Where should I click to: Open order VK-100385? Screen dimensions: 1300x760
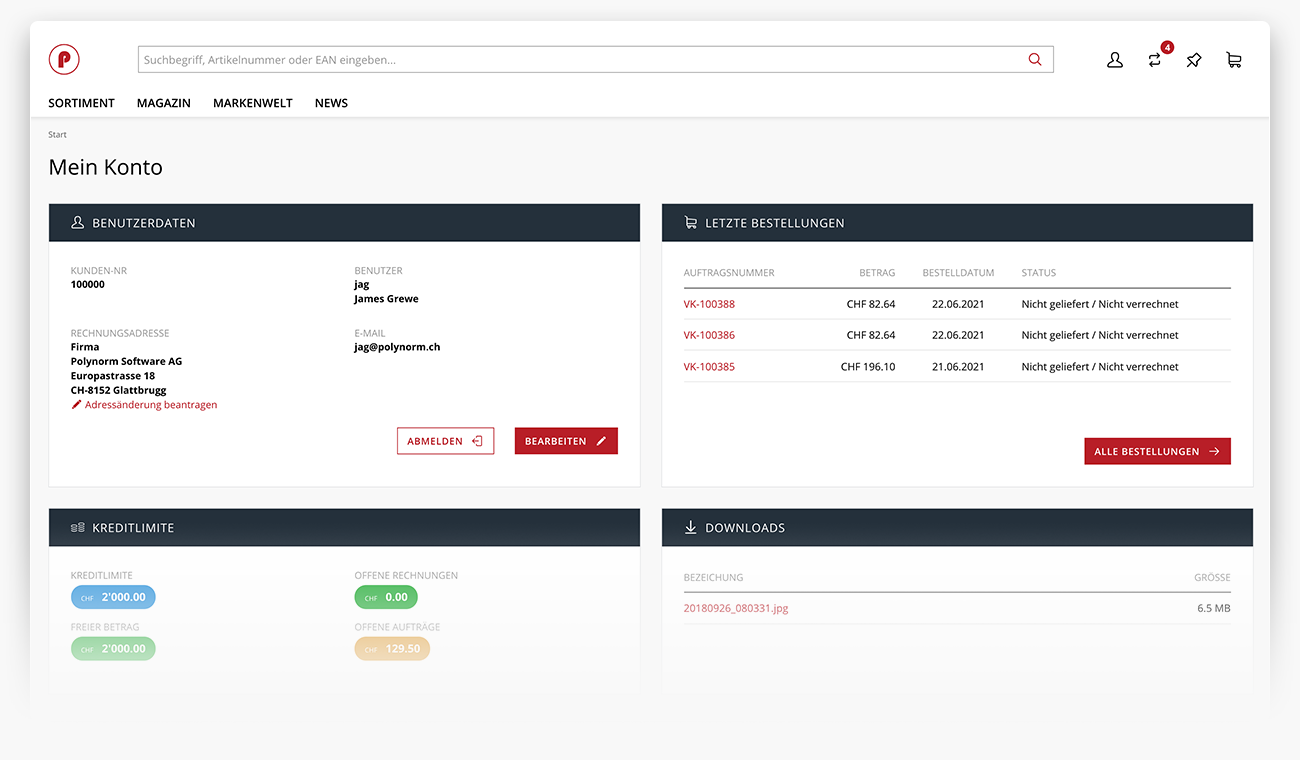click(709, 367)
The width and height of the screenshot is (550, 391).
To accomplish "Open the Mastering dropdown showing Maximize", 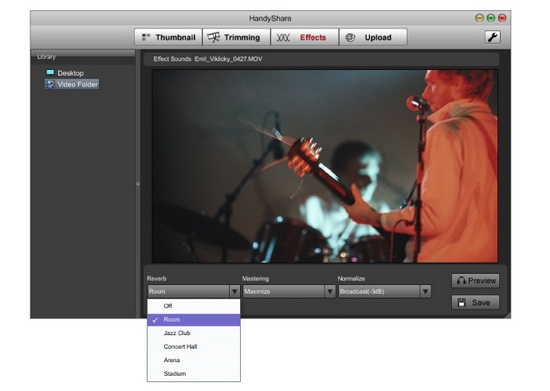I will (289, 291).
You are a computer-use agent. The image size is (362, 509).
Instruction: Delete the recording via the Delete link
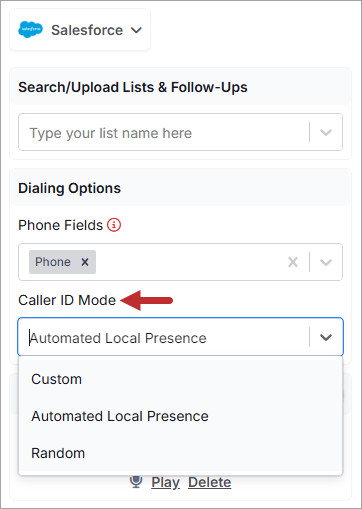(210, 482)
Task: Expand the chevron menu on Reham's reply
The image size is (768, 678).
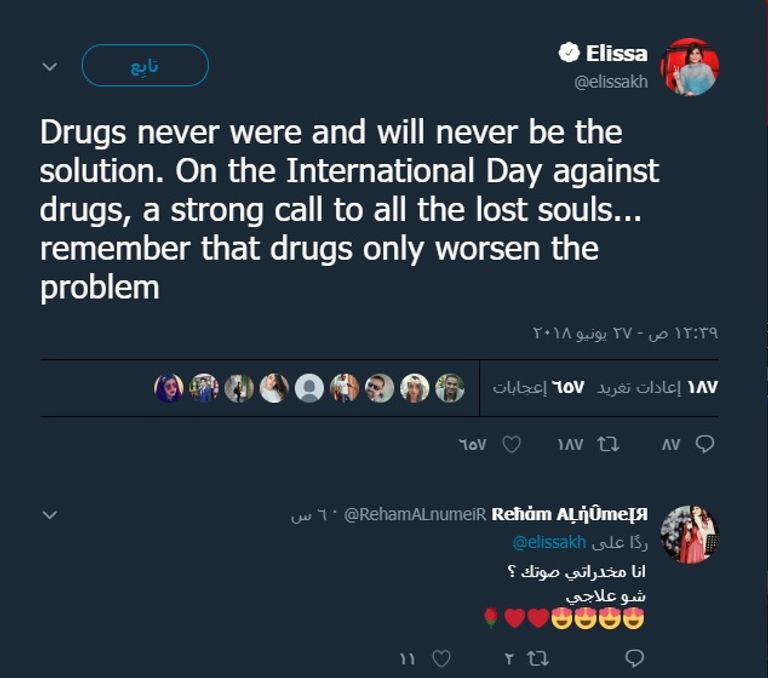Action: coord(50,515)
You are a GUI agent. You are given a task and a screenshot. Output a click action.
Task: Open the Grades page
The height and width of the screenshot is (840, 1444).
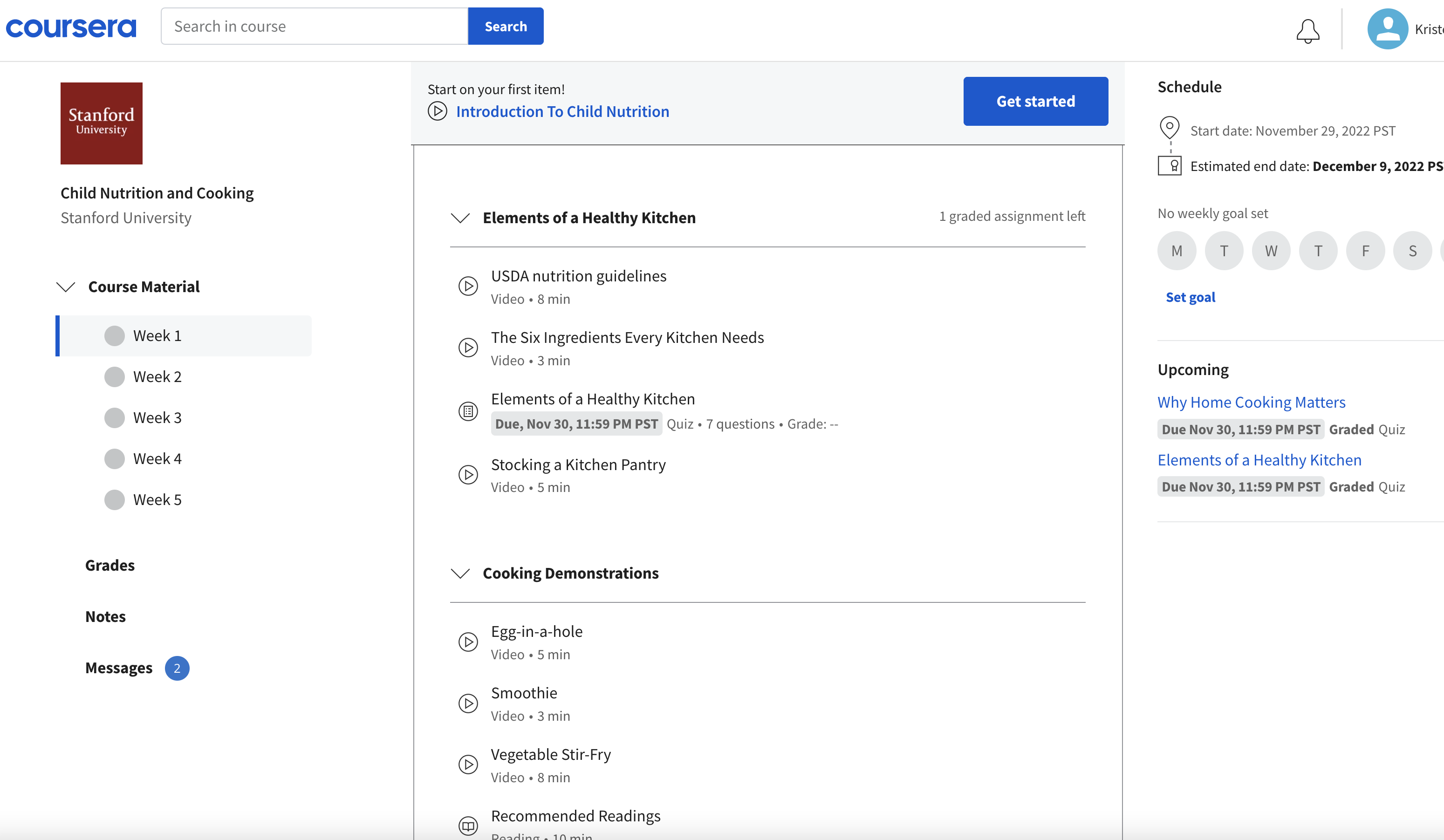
++++
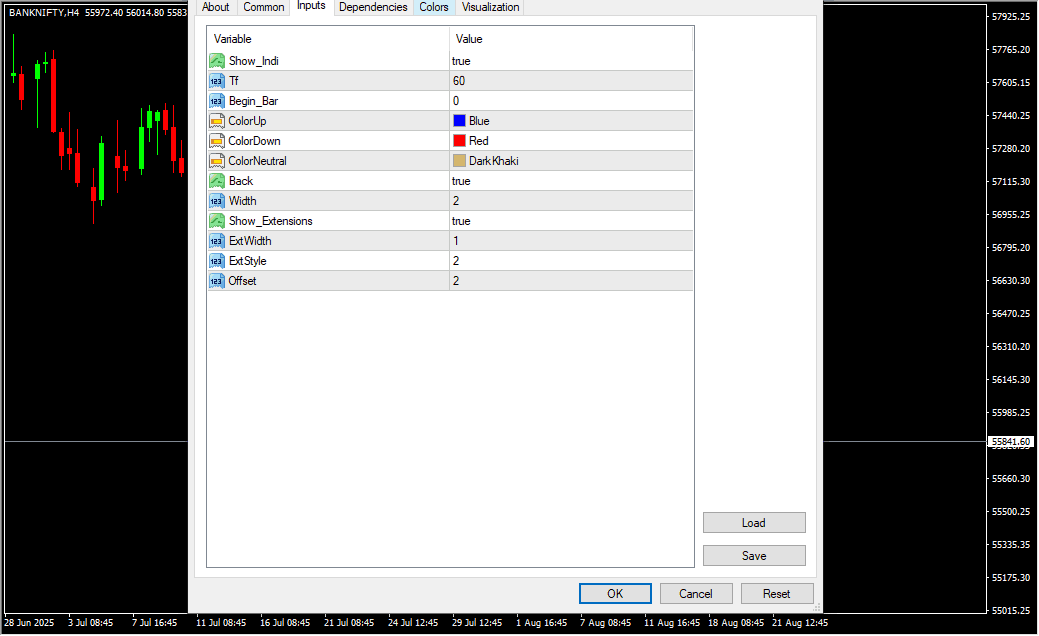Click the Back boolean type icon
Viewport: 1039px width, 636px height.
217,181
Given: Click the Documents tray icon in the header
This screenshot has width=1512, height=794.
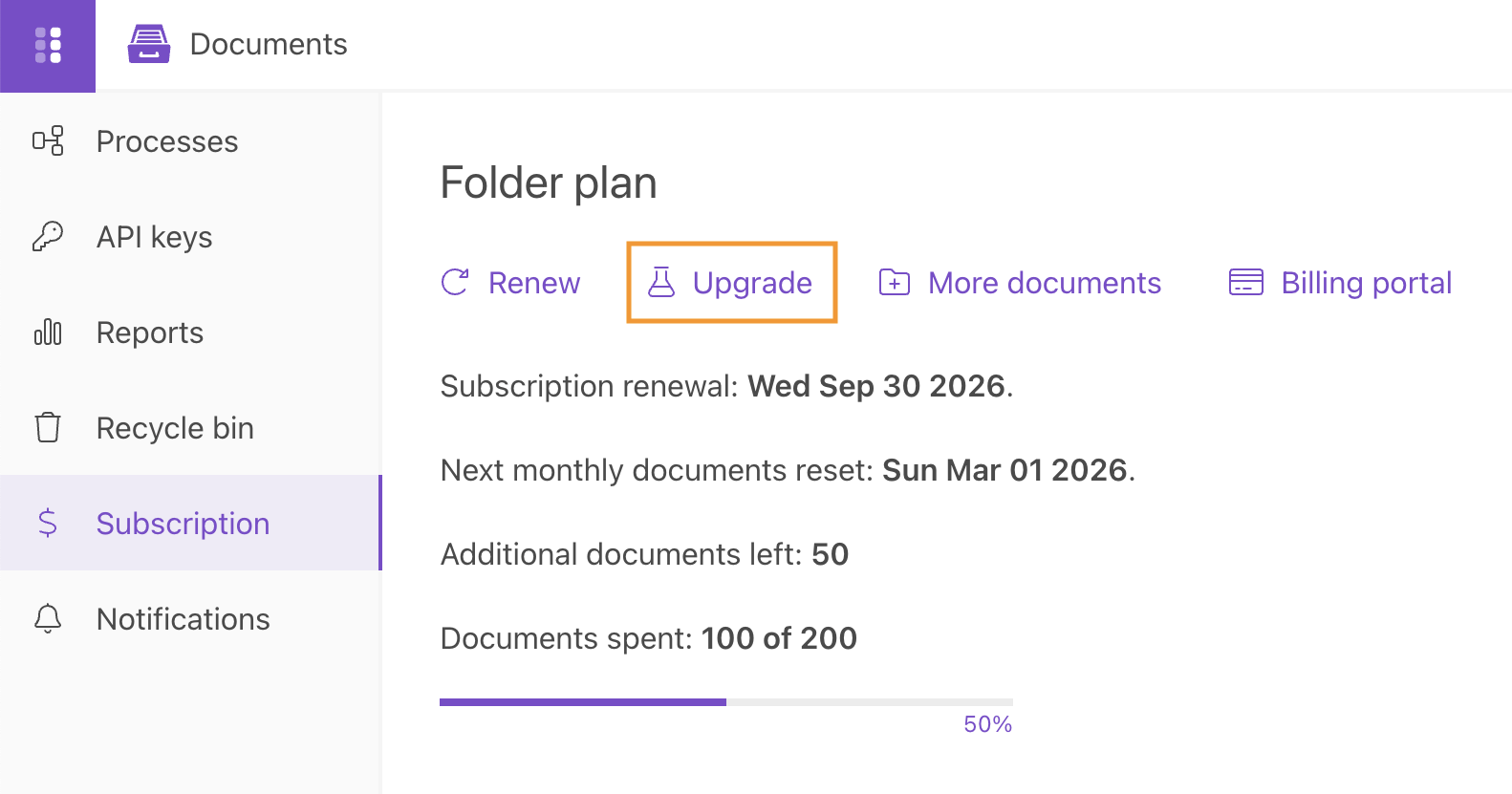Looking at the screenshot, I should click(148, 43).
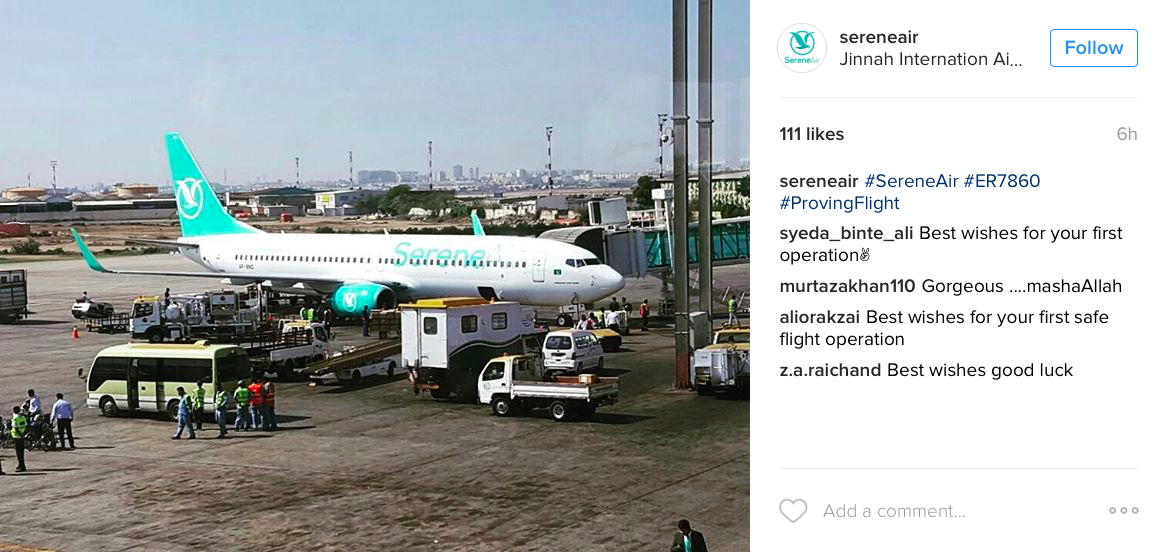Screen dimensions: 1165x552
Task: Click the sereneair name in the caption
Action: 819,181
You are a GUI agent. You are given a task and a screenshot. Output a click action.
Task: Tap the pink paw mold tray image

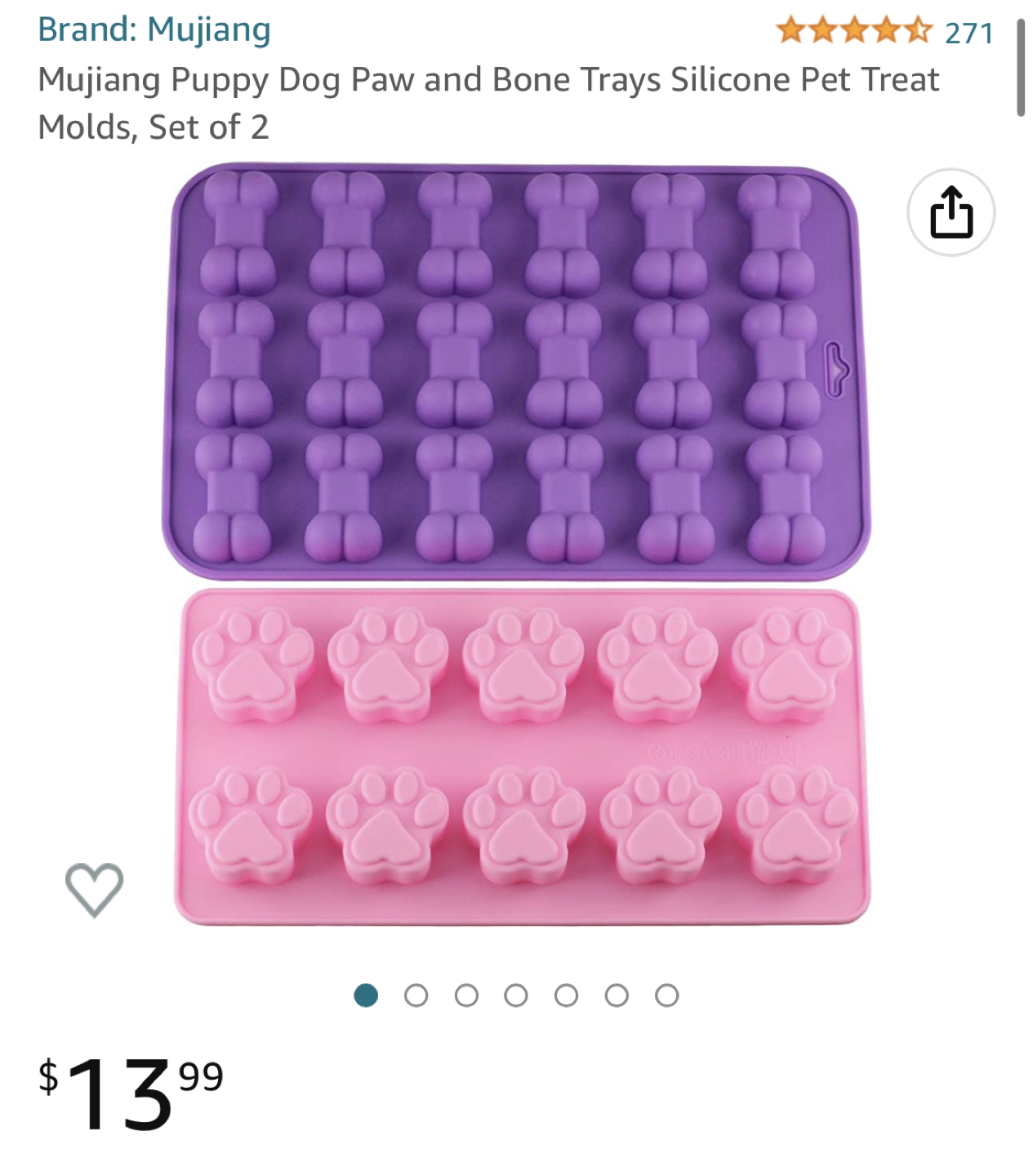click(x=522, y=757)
++++
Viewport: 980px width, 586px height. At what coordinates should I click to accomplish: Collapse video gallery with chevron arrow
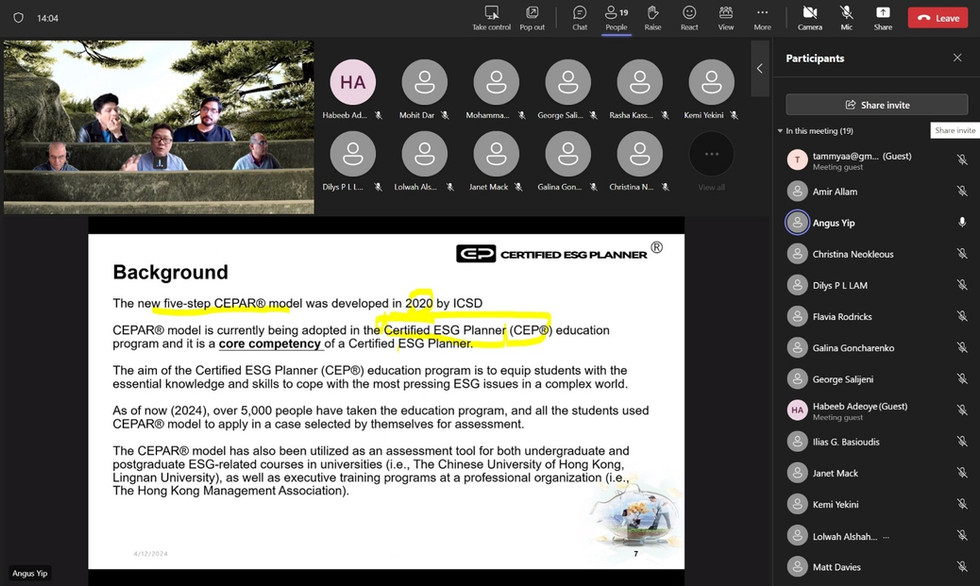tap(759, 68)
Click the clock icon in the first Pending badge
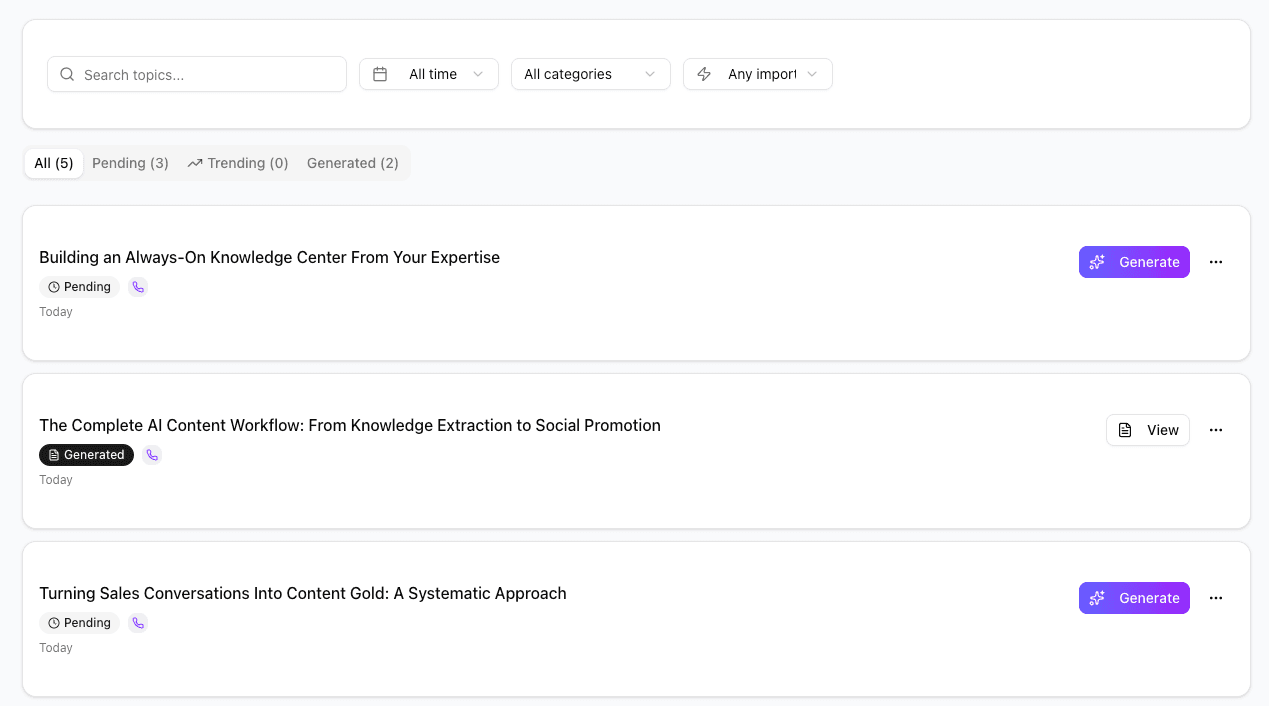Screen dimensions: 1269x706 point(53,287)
++++
Direction => Rewrite the part of the rows that opens with the line containing "Click the Back boolean type icon" and closes with the line containing "click(x=522, y=757)", replacing "pink" with "green" and changing nothing else. Give only those lines, without the pictures.

Output below =>
Click the Back boolean type icon
Viewport: 1039px width, 636px height.
217,181
Given: Click the Documents tray icon in the header
This screenshot has width=1512, height=794.
Looking at the screenshot, I should click(148, 43).
Screen dimensions: 1165x552
Task: Click the sereneair name in the caption
Action: 819,181
You are a GUI agent. You are given a task and a screenshot. Output a click action.
Task: Tap the green paw mold tray image

click(x=522, y=757)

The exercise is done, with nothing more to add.